Third track Go Out was the unsurprising first single, heavy of beat, sparky of strings, overlaid with an electronic warble. A pub song, purposefully stuttered over while the musical jangle builds to a tumult over the top. It’s about as close as this gets to the punk sided Blur of old. At this point the lows have risen, the punk highs have fallen disarmingly. The Magic Whip’s not a place you’ll find a Globe Alone or B.L.U.R.E.M.I. – instead, in a wave of evenness there are the odd sparks of dark rusty nails scraping down a stone wall. All that means there’s a lack of distinct hits, and even Think Tank had those, but the overall quality is quite extraordinary from such a short initial session.
We’re never fully brought back to Britain though. In the album’s waves, Ong Back could have been Tender a decade ago, as reassuringly familiar as it is. Packing in Hong Kong references, it sits with the album closer, a typical untypical one, as a note to the East that gives The Magic Whip heart and soul.
The Great Escape
There are Too Many of Us kicks off with an unrelenting military beat, and a sharp tango to go with it. One of the more politically visceral tracks, it’s all loose mantra lined with sharp strings. Wandering back to that line of precognition last found in The Great Escape it’s surely that polliticism that pushed it to second single status. While it hardly allows itself too much melody, it’s certainly anthemic.

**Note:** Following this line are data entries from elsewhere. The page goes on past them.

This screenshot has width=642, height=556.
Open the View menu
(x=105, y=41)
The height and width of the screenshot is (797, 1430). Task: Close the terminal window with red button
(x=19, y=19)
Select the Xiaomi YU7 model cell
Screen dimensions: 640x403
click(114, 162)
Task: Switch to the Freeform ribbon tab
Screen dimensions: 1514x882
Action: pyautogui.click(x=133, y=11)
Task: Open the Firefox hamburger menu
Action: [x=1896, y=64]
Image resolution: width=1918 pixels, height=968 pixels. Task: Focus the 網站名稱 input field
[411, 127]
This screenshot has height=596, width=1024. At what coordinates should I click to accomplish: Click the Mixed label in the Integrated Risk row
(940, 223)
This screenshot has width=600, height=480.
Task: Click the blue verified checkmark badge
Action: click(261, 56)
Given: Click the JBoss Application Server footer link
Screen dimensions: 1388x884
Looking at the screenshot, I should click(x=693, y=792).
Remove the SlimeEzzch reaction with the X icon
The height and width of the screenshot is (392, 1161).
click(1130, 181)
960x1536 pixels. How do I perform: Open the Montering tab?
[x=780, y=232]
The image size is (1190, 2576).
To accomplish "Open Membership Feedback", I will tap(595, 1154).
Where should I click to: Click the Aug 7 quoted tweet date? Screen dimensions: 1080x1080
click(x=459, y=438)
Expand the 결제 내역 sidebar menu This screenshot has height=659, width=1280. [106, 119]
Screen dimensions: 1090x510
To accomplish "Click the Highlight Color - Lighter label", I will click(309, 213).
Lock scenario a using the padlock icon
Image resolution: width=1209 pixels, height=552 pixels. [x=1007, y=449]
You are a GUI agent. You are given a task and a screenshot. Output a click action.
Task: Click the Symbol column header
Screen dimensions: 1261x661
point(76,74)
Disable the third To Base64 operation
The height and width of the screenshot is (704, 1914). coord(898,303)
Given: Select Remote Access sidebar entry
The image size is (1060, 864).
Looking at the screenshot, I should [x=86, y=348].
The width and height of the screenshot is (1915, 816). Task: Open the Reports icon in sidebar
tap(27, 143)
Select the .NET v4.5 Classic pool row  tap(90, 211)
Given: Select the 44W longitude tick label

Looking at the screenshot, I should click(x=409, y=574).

Real album stand-out Pyongyang may scream politics in its title, but instead unravels a strong, complex tapestry that recalls mid-Pink Floyd. Its rather haunting, sentimental lyrics and high melody are instantly timeless. Here’s the great ‘first person’ of latter Blur looking down from a window. How strange in an album steeped in Eastern sounds and melodies this sends a distinct tingly line straight back to the jangled and rather throwaway closer of The Great Escape, Yuko and Hiro.
Out of Time
You expect consummate production and instrumentation on a Blur album. But in what might be the band’s most together hour, Coxon’s softer but no less brilliant guitar complements Albarn’s ever widening gyre of a taste like never before. All it took was a 16 year split. Surprisingly, Blur have crafted a monumental piece, doing exactly what they’ve always done well: distilling pure Blur through older eyes and arms and different sensibilities. On the way they somehow manage to confront and reference their glorious decade and a half at the top on the way. Perhaps it’s only the depth of the band’s own surprise that could risk it being the end. But surely, surely it can’t be the end. Much as The Magic Whip would be a fitting Abbey Road if it was, a stronger and more compelling closing statement than Think Tank, things are missing.
The recurring “Hold close to me” closes the album on Mirrorball, ensuring there’s not a hint of secret tracks or codas singular instrumentals… that’s a whole lot of Blur to rediscover and there’s clearly more left. Blur have plenty of room, and time, to take their sci-fi folk up on to greater galaxies yet.